Bankole Taiwo, Abeokuta
Ogun state Deputy governor, Engr Mrs Noimot Salako-Oyedele has appealed to Old Students Associations in Nigeria and diaspora to support the state government in its mission to revamp the educational sector and make it the best in the country.
Engr. Noimot Salako-Oyedele, according to statement from her Media aide, Oluwaseun Boye made the call while receiving the National Executive members of Queens School, Ede and Ibadan Old Girls Association (QSOGA), who were on a courtesy visit to her office at Oke-Mosan, Abeokuta.
Salako-Oyedele said government alone cannot shoulder the responsibilities of education, hence the need for Old Students Associations to join hands to bring back the lost glory of the education sector in the State.
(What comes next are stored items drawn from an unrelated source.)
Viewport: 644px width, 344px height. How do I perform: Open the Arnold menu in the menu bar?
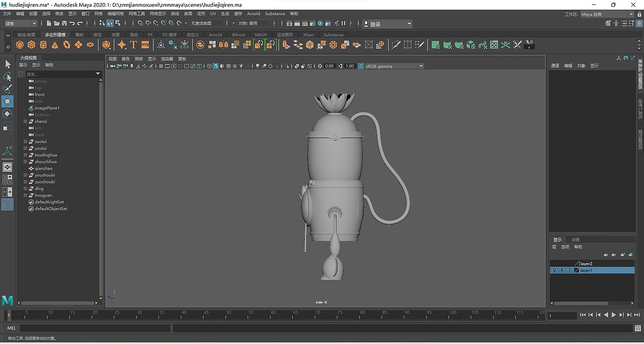(x=254, y=14)
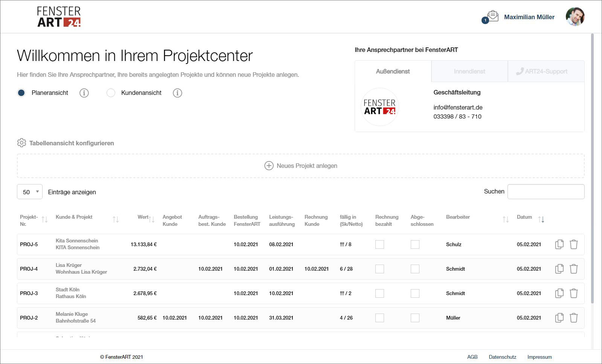Image resolution: width=602 pixels, height=364 pixels.
Task: Sort the table by Projekt-Nr. column
Action: [44, 219]
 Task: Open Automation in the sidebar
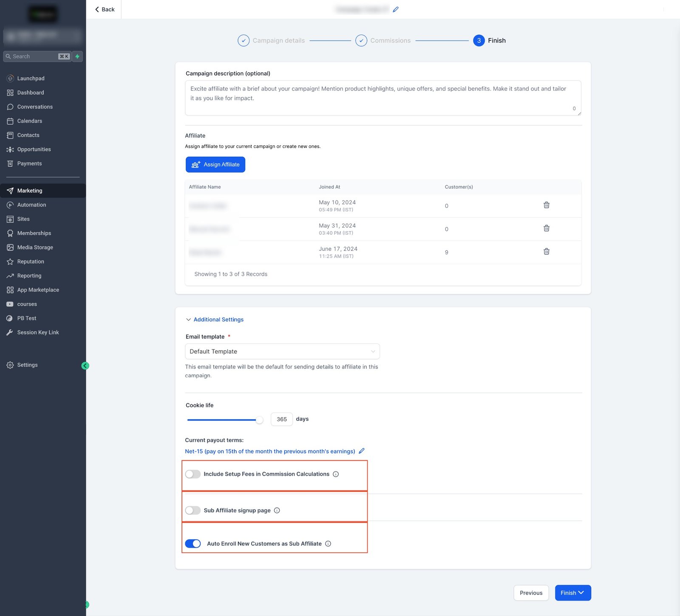pyautogui.click(x=31, y=205)
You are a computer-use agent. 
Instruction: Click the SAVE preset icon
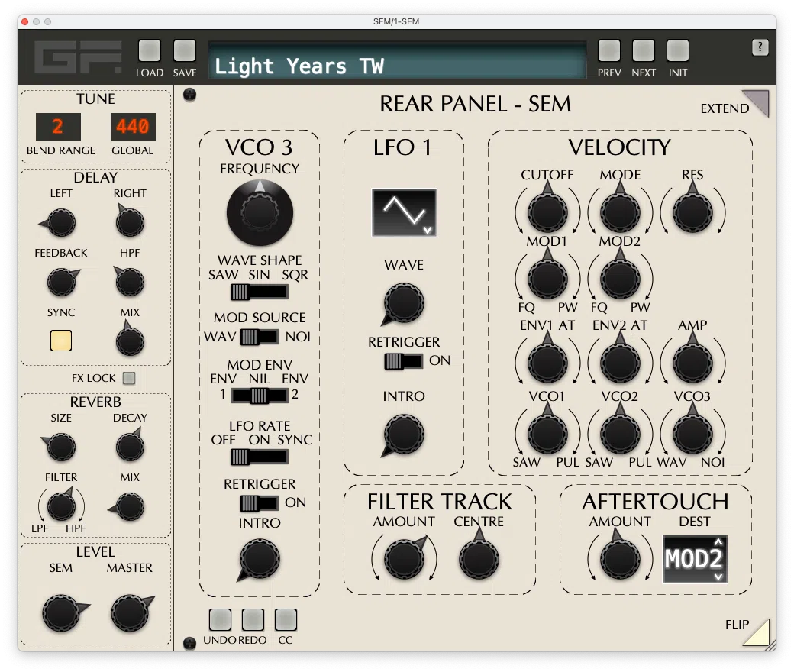(x=185, y=49)
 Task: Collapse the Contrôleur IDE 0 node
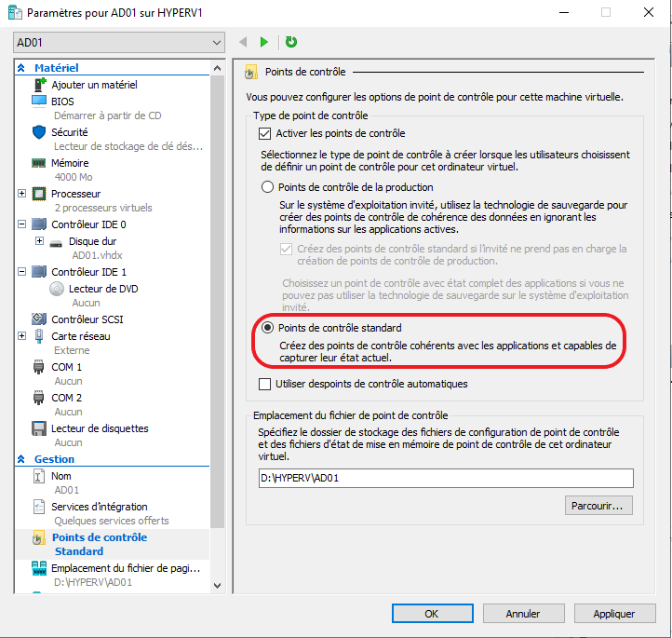22,224
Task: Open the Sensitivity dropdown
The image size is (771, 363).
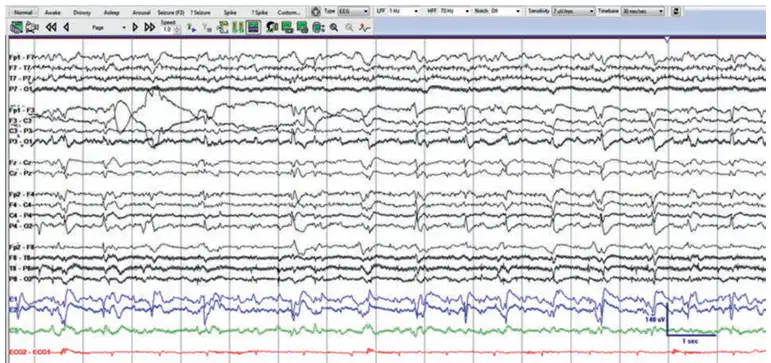Action: [x=573, y=11]
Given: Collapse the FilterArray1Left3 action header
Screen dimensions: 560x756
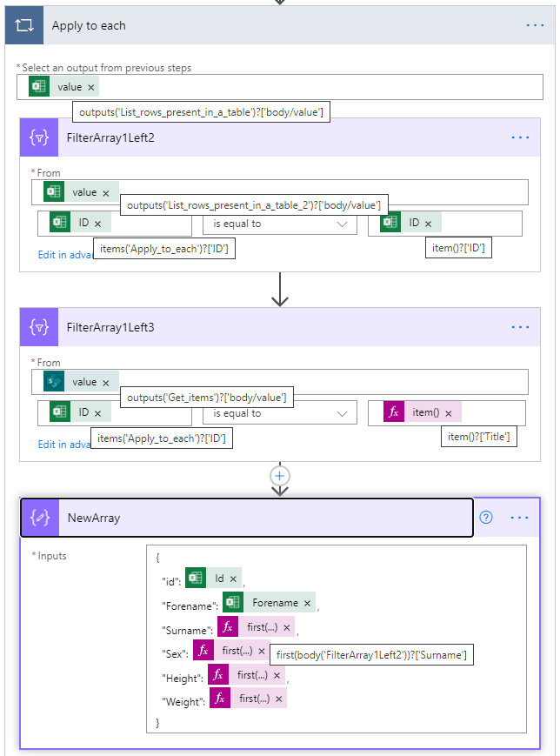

“Prince Dapo Abiodun led administration has done a lot in changing the face of the State’s education sector, through provision of infrastructural amenities, employment and capacity building for teachers and provision of teaching and learning tools to schools in the State but a lot still need to be done.
“This administration is committed to the education sector and that is why we are working together with Old Students Associations, religious bodies and Non-Governmental Organisations, to support the ‘Building Our Future Together’ agenda of the State Government”, she said.
The Deputy governor commended the association for their efforts towards giving back to their Alma Mater, urging them to brace up by engaging in more Corporate Social Responsibilities, especially in the education sector.
Earlier in her address, the National President of QSOGA, Dr. Taiwo Adamson, pointed out that the Deputy Governor’s high sense of responsibility, tenacity for trustworthiness and passion to serve, were for the discipline instilled in her as a product of Queen’s College.
She added that the association was embarking on a project to erect a befitting memorial building, as a legacy in honour of late Dr. Stella Adadevoh, an alumnus of the school, who died in her fight to curb the spread of Ebola virus in Nigeria in 2014.